Due to some unfortunate recent events that became national news stories, safety has moved from a peripheral concern to front and center for touring and event planners. Nobody wants to see fans or artists get hurt when they’re supposed to be letting loose and having fun together. Thinking of those accidents reminded me of Sgt. Phil Esterhaus from Hill Street Blues, and the way he used to wrap daily meetings with his officers by saying, “Let’s roll…and let’s be careful out there.”
I thought of that phrase more than once while attending the Touring Career Workshop in Nashville. It’s a free event and is an amazing opportunity for people in the music industry, from students to veterans, to network and regroup about topics like surviving in the business, resolving conflicts on the road, staying healthy on the road, navigating the new health care laws, and lots more.
This year, I attended Pete Healey’s “Show & Site Safety” session. Pete is the Production Manager and Front of House engineer for superstar country artist Luke Bryan. Luke’s touring schedule this year included performance at theaters, arenas, and some football stadiums. I was lucky enough to catch the show at Soldier Field a few months ago. It’s quite an amazing production, requiring a huge crew working many hours to erect a giant stage with audio, video and a fireworks display capping it all off. Thinking about that production through the lens of safety concerns gave me a whole new perspective on it, though.
Pete explained that when he attended the Touring Career Workshop a year before, the keynote speaker was Jim Digby, a 30-year industry veteran and the president of the Event Safety Alliance, the organization that created and updates the Event Safety Guide, a book that lays out regulations and safety considerations for event coordinators. Pete said that Jim’s speech was a real turning point for him, especially since Luke would be embarking on his 2014 tour in a few months.

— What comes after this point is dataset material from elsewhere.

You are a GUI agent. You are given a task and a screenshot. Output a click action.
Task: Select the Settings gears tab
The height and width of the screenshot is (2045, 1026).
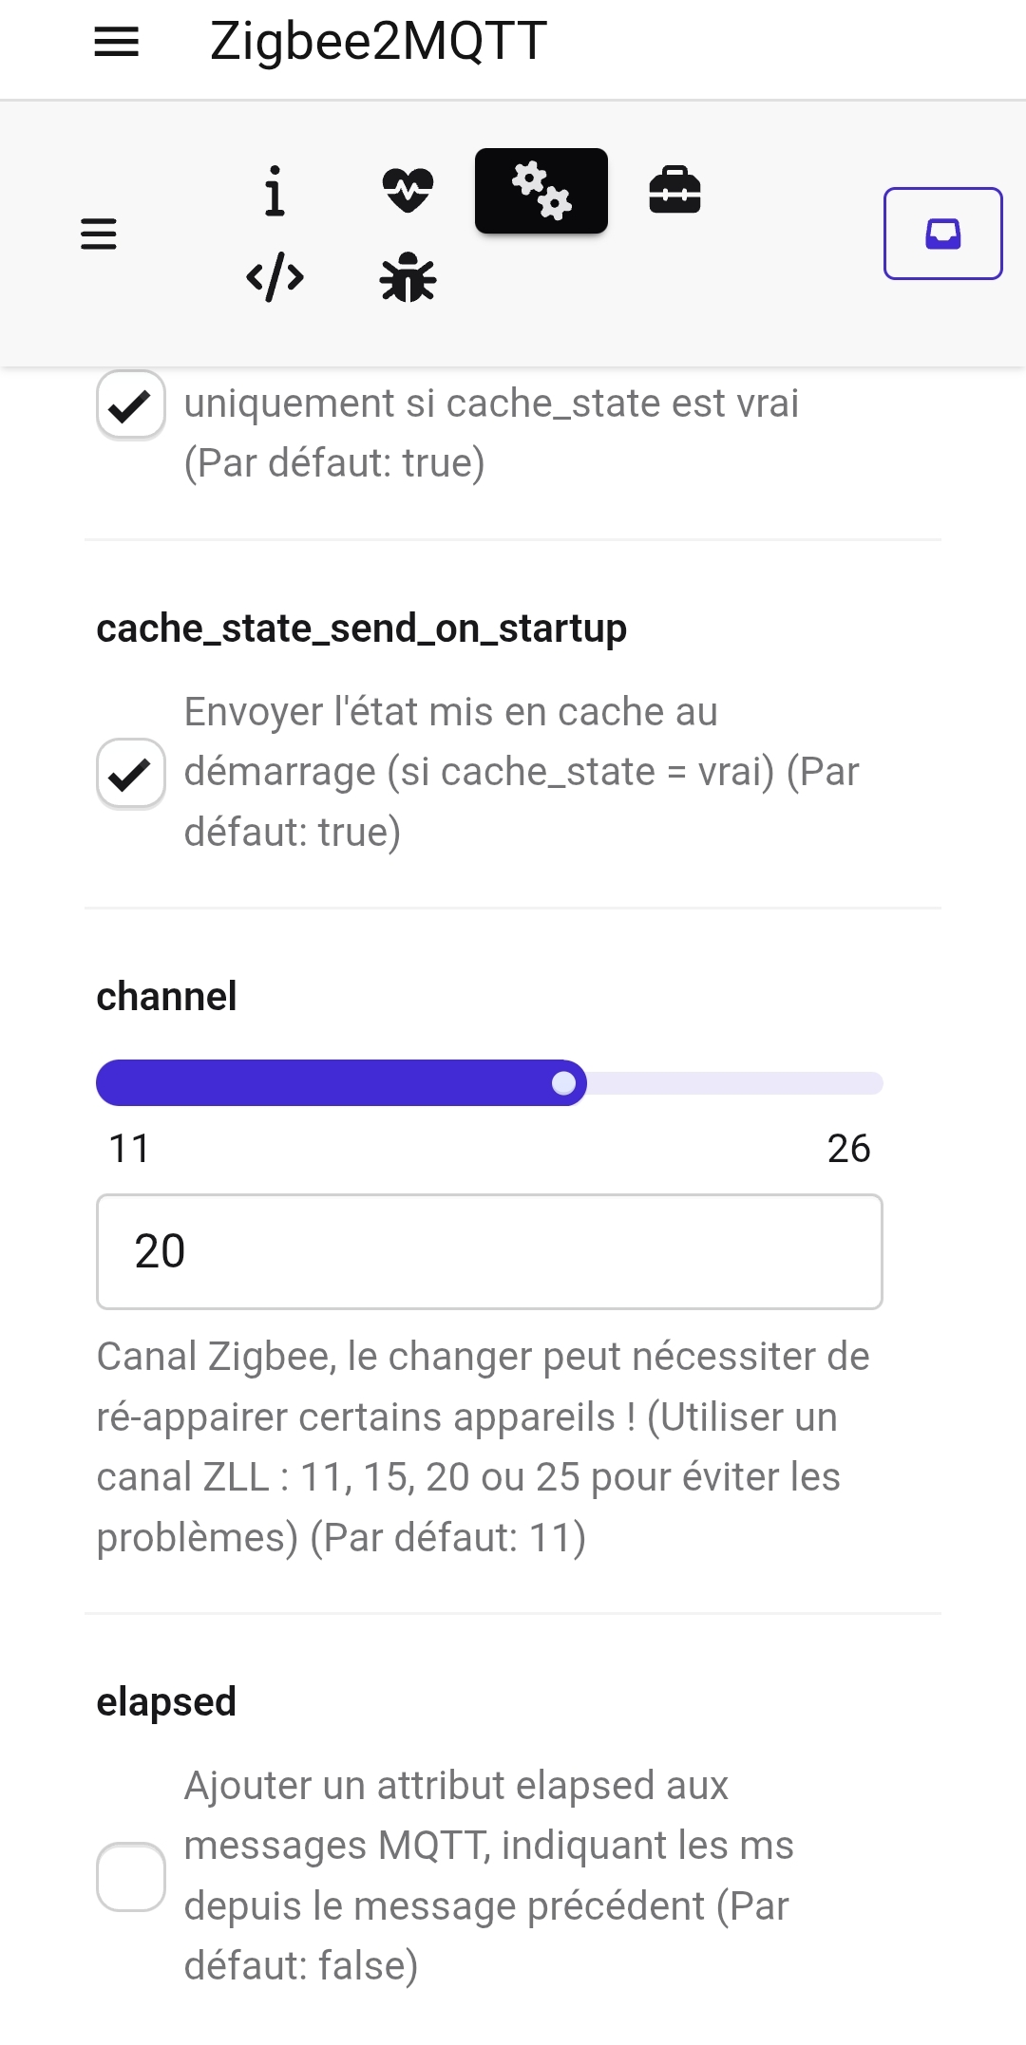[541, 191]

Fast forward to this year. Pete started following the guidelines of the Event Safety Guide, in particular the one about helmets. “While the stage is going up, everyone is required to wear helmets. If Luke wants to wander out to look at something, he needs to be wearing a helmet,” said Pete. He mentioned that a few veterans resisted at first but then were thanking him later.
Here’s why: at the end of the first show on the tour, while the crew was tearing out the gear, a forklift operator bumped into the stage, causing a collapse. A few workers fell through the floor, and some very heavy gear came falling down on top of them. Thankfully, there were no major injuries. The workers were wearing safety helmets. Pete said the next order of business after freeing the men from the collapse was to deal with the collapse itself. They spent the next six hours figuring out how to remove the pieces without further injury to themselves or the gear. They were able to save most of the expensive hardware.

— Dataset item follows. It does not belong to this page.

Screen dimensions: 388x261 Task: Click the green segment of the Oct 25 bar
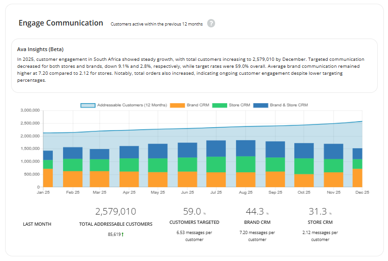[304, 166]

At the conclusion of his presentation, Pete showed a picture of the entire crew, and said, “At the end of the night, we want everyone to be able to go home…especially the audience.”
“Be Aware. Be Safe,” were the words on his last slide.
The next time you attend an event, take notice of your surroundings and how many people are there to help make sure everyone has a safe, awesome evening. If you’re in the event planning business, you should definitely get a copy of the Event Safety Guide and start following its recommendations. As Pete experienced, it could mean the difference between inconvenience and tragedy. And like Sgt. Phil says, “Let’s roll…and let’s be careful out there.”